- **Task statement**: Rewrite the lines below with every "Printables" swapped for "Downloads", leaving everything else unchanged.

* Begin Record set *

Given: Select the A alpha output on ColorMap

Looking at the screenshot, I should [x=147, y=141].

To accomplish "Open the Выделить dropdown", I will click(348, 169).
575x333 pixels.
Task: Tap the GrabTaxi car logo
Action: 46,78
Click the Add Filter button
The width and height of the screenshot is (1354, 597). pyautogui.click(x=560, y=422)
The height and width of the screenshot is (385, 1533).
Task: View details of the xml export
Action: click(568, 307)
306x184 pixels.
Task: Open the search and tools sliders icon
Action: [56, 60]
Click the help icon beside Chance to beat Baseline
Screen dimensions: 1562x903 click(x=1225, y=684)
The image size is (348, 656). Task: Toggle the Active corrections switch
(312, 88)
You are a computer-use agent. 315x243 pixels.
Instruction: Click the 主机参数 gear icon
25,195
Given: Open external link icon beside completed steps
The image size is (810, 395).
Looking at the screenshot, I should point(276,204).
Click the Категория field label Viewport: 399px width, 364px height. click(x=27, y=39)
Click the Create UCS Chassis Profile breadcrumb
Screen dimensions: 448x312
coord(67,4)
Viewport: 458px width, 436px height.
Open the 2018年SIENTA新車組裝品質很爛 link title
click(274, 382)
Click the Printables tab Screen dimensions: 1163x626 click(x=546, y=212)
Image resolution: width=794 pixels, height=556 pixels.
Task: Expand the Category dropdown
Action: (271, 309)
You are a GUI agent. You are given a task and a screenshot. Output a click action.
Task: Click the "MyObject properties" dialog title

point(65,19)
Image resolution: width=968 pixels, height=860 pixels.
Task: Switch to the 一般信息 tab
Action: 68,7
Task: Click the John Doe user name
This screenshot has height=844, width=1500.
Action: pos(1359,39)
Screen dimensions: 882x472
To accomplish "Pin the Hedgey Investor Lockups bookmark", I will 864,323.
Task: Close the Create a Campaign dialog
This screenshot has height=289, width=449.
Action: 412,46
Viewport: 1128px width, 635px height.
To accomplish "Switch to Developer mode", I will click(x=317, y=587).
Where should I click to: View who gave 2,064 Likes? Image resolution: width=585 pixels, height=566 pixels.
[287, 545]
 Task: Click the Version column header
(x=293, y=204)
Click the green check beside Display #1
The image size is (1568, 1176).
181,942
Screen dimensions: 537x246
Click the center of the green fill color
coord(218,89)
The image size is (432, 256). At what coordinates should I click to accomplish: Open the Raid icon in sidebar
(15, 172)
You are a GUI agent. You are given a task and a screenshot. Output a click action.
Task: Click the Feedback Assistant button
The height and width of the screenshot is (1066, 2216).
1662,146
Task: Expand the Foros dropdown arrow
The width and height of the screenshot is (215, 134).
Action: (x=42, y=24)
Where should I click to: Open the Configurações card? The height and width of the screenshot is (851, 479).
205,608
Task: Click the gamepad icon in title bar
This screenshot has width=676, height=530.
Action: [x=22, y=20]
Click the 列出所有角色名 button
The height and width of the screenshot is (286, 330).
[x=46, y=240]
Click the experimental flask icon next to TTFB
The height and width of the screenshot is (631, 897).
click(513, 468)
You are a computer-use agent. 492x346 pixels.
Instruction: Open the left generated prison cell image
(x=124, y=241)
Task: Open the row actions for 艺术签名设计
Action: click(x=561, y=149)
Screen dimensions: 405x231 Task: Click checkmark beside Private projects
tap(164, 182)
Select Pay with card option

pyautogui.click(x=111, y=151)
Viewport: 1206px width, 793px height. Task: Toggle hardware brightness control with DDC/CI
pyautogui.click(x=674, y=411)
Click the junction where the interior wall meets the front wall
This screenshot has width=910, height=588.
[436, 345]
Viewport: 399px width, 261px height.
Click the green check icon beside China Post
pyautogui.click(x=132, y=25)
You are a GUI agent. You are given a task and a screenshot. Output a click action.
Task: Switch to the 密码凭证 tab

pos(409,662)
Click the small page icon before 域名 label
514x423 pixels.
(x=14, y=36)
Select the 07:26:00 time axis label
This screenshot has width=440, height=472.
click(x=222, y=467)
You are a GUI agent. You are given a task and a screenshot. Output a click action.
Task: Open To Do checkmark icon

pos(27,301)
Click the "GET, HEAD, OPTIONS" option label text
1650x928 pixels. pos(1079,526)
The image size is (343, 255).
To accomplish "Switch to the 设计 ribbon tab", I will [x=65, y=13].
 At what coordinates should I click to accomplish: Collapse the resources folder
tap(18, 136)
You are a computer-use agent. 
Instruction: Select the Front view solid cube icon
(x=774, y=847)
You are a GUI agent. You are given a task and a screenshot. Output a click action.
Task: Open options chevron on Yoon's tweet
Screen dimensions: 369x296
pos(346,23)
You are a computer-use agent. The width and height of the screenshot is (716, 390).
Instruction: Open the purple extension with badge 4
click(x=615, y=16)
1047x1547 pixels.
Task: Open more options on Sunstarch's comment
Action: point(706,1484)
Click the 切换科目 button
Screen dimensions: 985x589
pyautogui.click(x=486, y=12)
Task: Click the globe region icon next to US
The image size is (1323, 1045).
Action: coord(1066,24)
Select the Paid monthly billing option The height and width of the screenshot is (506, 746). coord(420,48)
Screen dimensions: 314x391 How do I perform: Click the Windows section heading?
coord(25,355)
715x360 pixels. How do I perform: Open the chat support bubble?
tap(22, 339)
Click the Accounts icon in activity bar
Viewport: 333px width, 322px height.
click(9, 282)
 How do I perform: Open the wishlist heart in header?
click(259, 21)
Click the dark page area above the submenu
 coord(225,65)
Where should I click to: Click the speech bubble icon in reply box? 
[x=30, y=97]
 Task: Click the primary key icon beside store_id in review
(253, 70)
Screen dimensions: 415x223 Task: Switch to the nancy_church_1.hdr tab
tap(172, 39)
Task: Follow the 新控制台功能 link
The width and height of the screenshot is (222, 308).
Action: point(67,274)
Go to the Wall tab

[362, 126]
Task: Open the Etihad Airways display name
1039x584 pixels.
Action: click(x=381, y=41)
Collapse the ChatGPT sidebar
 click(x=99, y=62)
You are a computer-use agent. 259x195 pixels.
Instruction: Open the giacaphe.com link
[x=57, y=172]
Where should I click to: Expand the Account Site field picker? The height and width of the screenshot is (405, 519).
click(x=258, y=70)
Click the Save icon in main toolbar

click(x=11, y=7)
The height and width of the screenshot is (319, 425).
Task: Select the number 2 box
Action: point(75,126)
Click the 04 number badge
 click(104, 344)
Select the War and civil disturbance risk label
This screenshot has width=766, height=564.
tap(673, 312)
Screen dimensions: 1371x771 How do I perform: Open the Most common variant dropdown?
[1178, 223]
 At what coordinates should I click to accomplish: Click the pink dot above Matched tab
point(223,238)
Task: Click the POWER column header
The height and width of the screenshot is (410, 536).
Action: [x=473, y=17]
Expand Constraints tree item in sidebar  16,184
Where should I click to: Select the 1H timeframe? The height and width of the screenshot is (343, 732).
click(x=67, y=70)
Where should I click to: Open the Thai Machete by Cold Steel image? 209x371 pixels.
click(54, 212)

* End Record set *

- **Task response**:
Given: Select the A alpha output on ColorMap

Looking at the screenshot, I should [x=147, y=141].

To accomplish "Open the Выделить dropdown", I will click(348, 169).
575x333 pixels.
Task: Tap the GrabTaxi car logo
Action: 46,78
Click the Add Filter button
The width and height of the screenshot is (1354, 597). pyautogui.click(x=560, y=422)
The height and width of the screenshot is (385, 1533).
Task: View details of the xml export
Action: click(568, 307)
306x184 pixels.
Task: Open the search and tools sliders icon
Action: [56, 60]
Click the help icon beside Chance to beat Baseline
Screen dimensions: 1562x903 click(x=1225, y=684)
The image size is (348, 656). Task: Toggle the Active corrections switch
(312, 88)
You are a computer-use agent. 315x243 pixels.
Instruction: Click the 主机参数 gear icon
25,195
Given: Open external link icon beside completed steps
The image size is (810, 395).
Looking at the screenshot, I should point(276,204).
Click the Категория field label Viewport: 399px width, 364px height. click(x=27, y=39)
Click the Create UCS Chassis Profile breadcrumb
Screen dimensions: 448x312
coord(67,4)
Viewport: 458px width, 436px height.
Open the 2018年SIENTA新車組裝品質很爛 link title
click(274, 382)
Click the Downloads tab Screen dimensions: 1163x626 click(x=546, y=212)
Image resolution: width=794 pixels, height=556 pixels.
Task: Expand the Category dropdown
Action: (271, 309)
You are a GUI agent. You are given a task and a screenshot. Output a click action.
Task: Click the "MyObject properties" dialog title

point(65,19)
Image resolution: width=968 pixels, height=860 pixels.
Task: Switch to the 一般信息 tab
Action: 68,7
Task: Click the John Doe user name
This screenshot has height=844, width=1500.
Action: pos(1359,39)
Screen dimensions: 882x472
To accomplish "Pin the Hedgey Investor Lockups bookmark", I will 864,323.
Task: Close the Create a Campaign dialog
This screenshot has height=289, width=449.
Action: 412,46
Viewport: 1128px width, 635px height.
To accomplish "Switch to Developer mode", I will click(x=317, y=587).
Where should I click to: View who gave 2,064 Likes? Image resolution: width=585 pixels, height=566 pixels.
[287, 545]
 Task: Click the Version column header
(x=293, y=204)
Click the green check beside Display #1
The image size is (1568, 1176).
181,942
Screen dimensions: 537x246
Click the center of the green fill color
coord(218,89)
The image size is (432, 256). At what coordinates should I click to accomplish: Open the Raid icon in sidebar
(15, 172)
You are a GUI agent. You are given a task and a screenshot. Output a click action.
Task: Click the Feedback Assistant button
The height and width of the screenshot is (1066, 2216).
1662,146
Task: Expand the Foros dropdown arrow
The width and height of the screenshot is (215, 134).
Action: (x=42, y=24)
Where should I click to: Open the Configurações card? The height and width of the screenshot is (851, 479).
205,608
Task: Click the gamepad icon in title bar
This screenshot has width=676, height=530.
Action: [x=22, y=20]
Click the 列出所有角色名 button
The height and width of the screenshot is (286, 330).
[x=46, y=240]
Click the experimental flask icon next to TTFB
The height and width of the screenshot is (631, 897).
click(513, 468)
You are a computer-use agent. 492x346 pixels.
Instruction: Open the left generated prison cell image
(x=124, y=241)
Task: Open the row actions for 艺术签名设计
Action: click(x=561, y=149)
Screen dimensions: 405x231 Task: Click checkmark beside Private projects
tap(164, 182)
Select Pay with card option

pyautogui.click(x=111, y=151)
Viewport: 1206px width, 793px height. Task: Toggle hardware brightness control with DDC/CI
pyautogui.click(x=674, y=411)
Click the junction where the interior wall meets the front wall
This screenshot has width=910, height=588.
[436, 345]
Viewport: 399px width, 261px height.
Click the green check icon beside China Post
pyautogui.click(x=132, y=25)
You are a GUI agent. You are given a task and a screenshot. Output a click action.
Task: Switch to the 密码凭证 tab

pos(409,662)
Click the small page icon before 域名 label
514x423 pixels.
(x=14, y=36)
Select the 07:26:00 time axis label
This screenshot has width=440, height=472.
click(x=222, y=467)
You are a GUI agent. You are given a task and a screenshot. Output a click action.
Task: Open To Do checkmark icon

pos(27,301)
Click the "GET, HEAD, OPTIONS" option label text
1650x928 pixels. pos(1079,526)
The image size is (343, 255).
To accomplish "Switch to the 设计 ribbon tab", I will [x=65, y=13].
 At what coordinates should I click to accomplish: Collapse the resources folder
tap(18, 136)
You are a computer-use agent. 
Instruction: Select the Front view solid cube icon
(x=774, y=847)
You are a GUI agent. You are given a task and a screenshot. Output a click action.
Task: Open options chevron on Yoon's tweet
Screen dimensions: 369x296
pos(346,23)
You are a computer-use agent. The width and height of the screenshot is (716, 390).
Instruction: Open the purple extension with badge 4
click(x=615, y=16)
1047x1547 pixels.
Task: Open more options on Sunstarch's comment
Action: point(706,1484)
Click the 切换科目 button
Screen dimensions: 985x589
pyautogui.click(x=486, y=12)
Task: Click the globe region icon next to US
The image size is (1323, 1045).
Action: coord(1066,24)
Select the Paid monthly billing option The height and width of the screenshot is (506, 746). coord(420,48)
Screen dimensions: 314x391 How do I perform: Click the Windows section heading?
coord(25,355)
715x360 pixels. How do I perform: Open the chat support bubble?
tap(22, 339)
Click the Accounts icon in activity bar
Viewport: 333px width, 322px height.
click(9, 282)
 How do I perform: Open the wishlist heart in header?
click(259, 21)
Click the dark page area above the submenu
 coord(225,65)
Where should I click to: Click the speech bubble icon in reply box? 
[x=30, y=97]
 Task: Click the primary key icon beside store_id in review
(253, 70)
Screen dimensions: 415x223 Task: Switch to the nancy_church_1.hdr tab
tap(172, 39)
Task: Follow the 新控制台功能 link
The width and height of the screenshot is (222, 308).
Action: point(67,274)
Go to the Wall tab

[362, 126]
Task: Open the Etihad Airways display name
1039x584 pixels.
Action: click(x=381, y=41)
Collapse the ChatGPT sidebar
 click(x=99, y=62)
You are a computer-use agent. 259x195 pixels.
Instruction: Open the giacaphe.com link
[x=57, y=172]
Where should I click to: Expand the Account Site field picker? The height and width of the screenshot is (405, 519).
click(x=258, y=70)
Click the Save icon in main toolbar

click(x=11, y=7)
The height and width of the screenshot is (319, 425).
Task: Select the number 2 box
Action: point(75,126)
Click the 04 number badge
 click(104, 344)
Select the War and civil disturbance risk label
This screenshot has width=766, height=564.
tap(673, 312)
Screen dimensions: 1371x771 How do I perform: Open the Most common variant dropdown?
[1178, 223]
 At what coordinates should I click to accomplish: Click the pink dot above Matched tab
point(223,238)
Task: Click the POWER column header
The height and width of the screenshot is (410, 536).
Action: [x=473, y=17]
Expand Constraints tree item in sidebar  16,184
Where should I click to: Select the 1H timeframe? The height and width of the screenshot is (343, 732).
click(x=67, y=70)
Where should I click to: Open the Thai Machete by Cold Steel image? 209x371 pixels.
click(54, 212)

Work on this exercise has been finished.